CVE-2024-27781

Name of the Vulnerable Software and Affected Versions: Fortinet FortiSandbox versions 3.0.0 through 3.0.7 Fortinet FortiSandbox versions 3.1.0 through 3.1.5 Fortinet FortiSandbox versions 3.2.0 through 3.2.4 Fortinet FortiSandbox versions 4.0.0 through 4.0.4 Fortinet FortiSandbox versions 4.2.0 through 4.2.6 Fortinet FortiSandbox versions 4.4.0 through 4.4.4

Description: The issue is related to an improper neutralization of input during web page generation, also known as 'cross-site scripting', which allows an authenticated attacker to execute unauthorized code or commands via crafted HTTP requests.
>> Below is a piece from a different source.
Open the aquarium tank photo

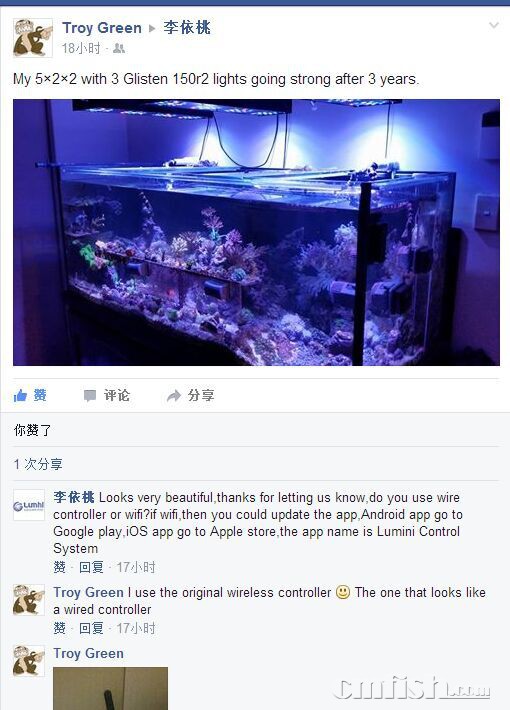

This can enable a remote attacker to perform cross-site scripting attacks by sending specially formed HTTP requests.

Recommendations: For Fortinet FortiSandbox versions 3.0.0 through 3.0.7, update to a version that includes a fix for this issue. For Fortinet FortiSandbox versions 3.1.0 through 3.1.5, update to a version that includes a fix for this issue. For Fortinet FortiSandbox versions 3.2.0 through 3.2.4, update to a version that includes a fix for this issue. For Fortinet FortiSandbox versions 4.0.0 through 4.0.4, update to a version that includes a fix for this issue. For Fortinet FortiSandbox versions 4.2.0 through 4.2.6, update to a version that includes a fix for this issue. For Fortinet FortiSandbox versions 4.4.0 through 4.4.4, update to a version that includes a fix for this issue. As a temporary workaround, consider restricting access to the web interface of FortiSandbox to minimize the risk of exploitation.